• Work order: Starting at the line that contains "Screen dimensions: 1000x611", reproduce every line through the end of the entries below, with no pictures in the copy.

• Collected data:
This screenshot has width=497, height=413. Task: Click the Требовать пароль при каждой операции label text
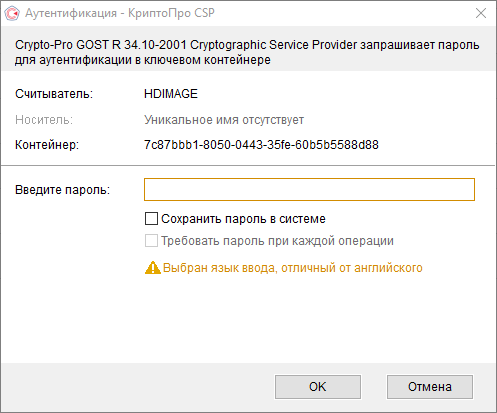click(x=277, y=241)
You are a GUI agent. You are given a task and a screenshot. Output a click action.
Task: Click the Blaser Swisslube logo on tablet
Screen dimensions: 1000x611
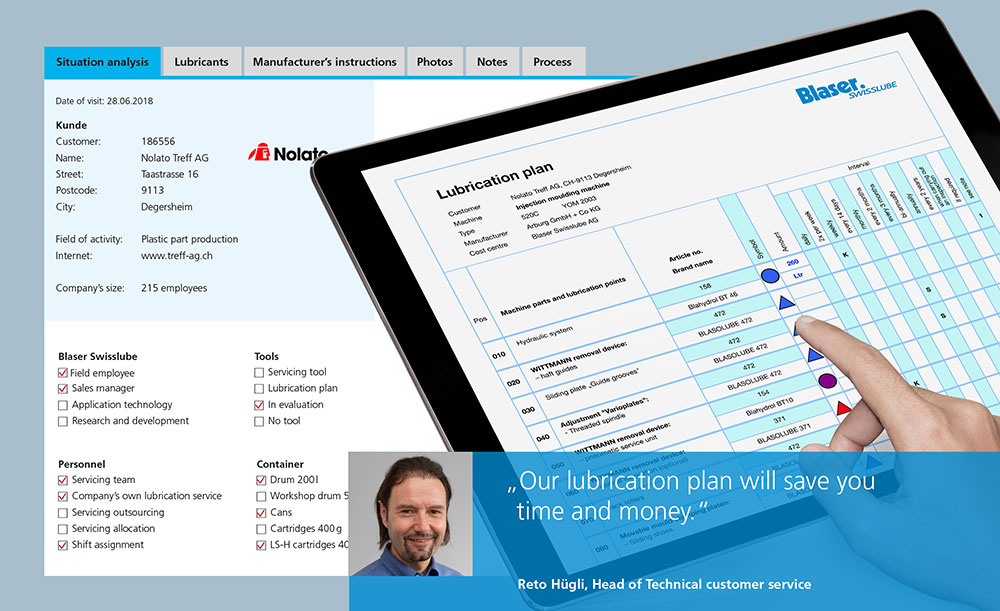[x=846, y=92]
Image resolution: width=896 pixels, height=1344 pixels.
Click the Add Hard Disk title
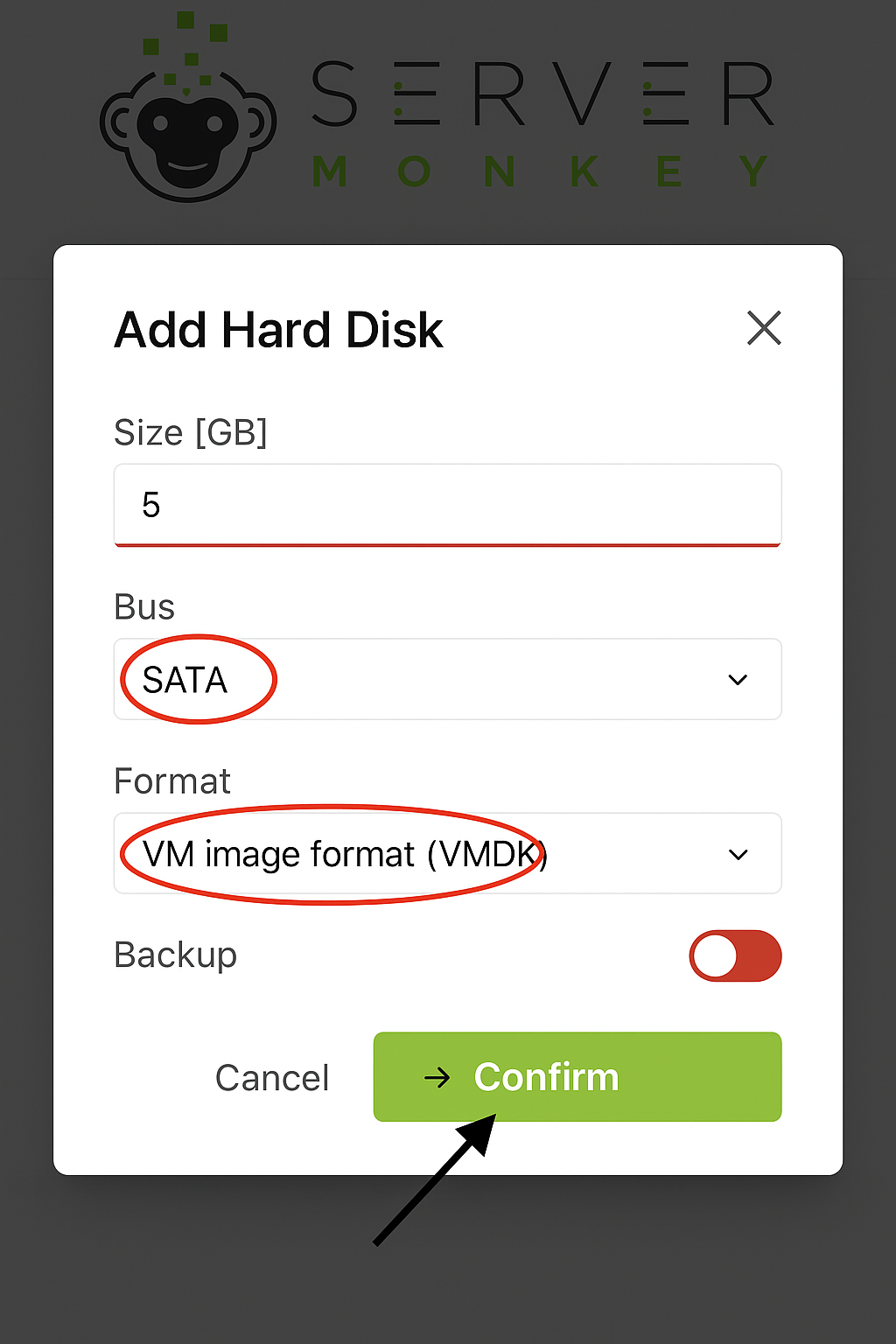pyautogui.click(x=278, y=330)
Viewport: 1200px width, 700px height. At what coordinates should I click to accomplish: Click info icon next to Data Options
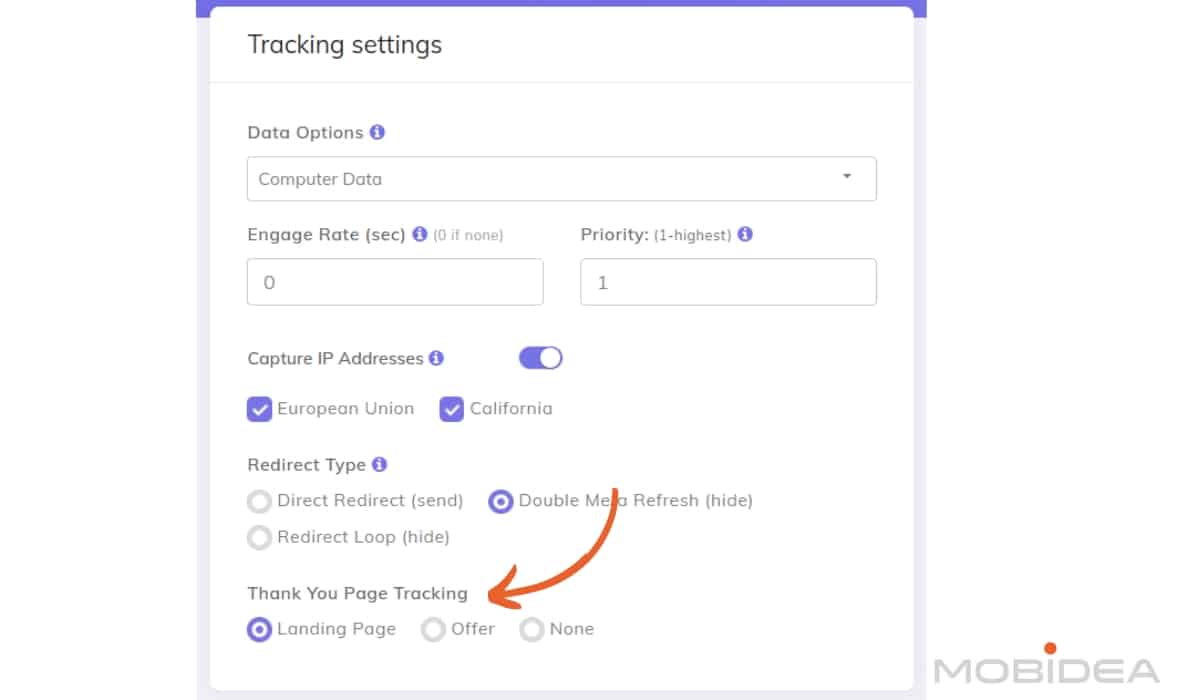377,132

• Expected answer:
Screen dimensions: 1000x611
[x=846, y=92]
Image resolution: width=896 pixels, height=1344 pixels.
Click the Add Hard Disk title
pyautogui.click(x=278, y=330)
Viewport: 1200px width, 700px height. At what coordinates should I click to accomplish: Click info icon next to Data Options
377,132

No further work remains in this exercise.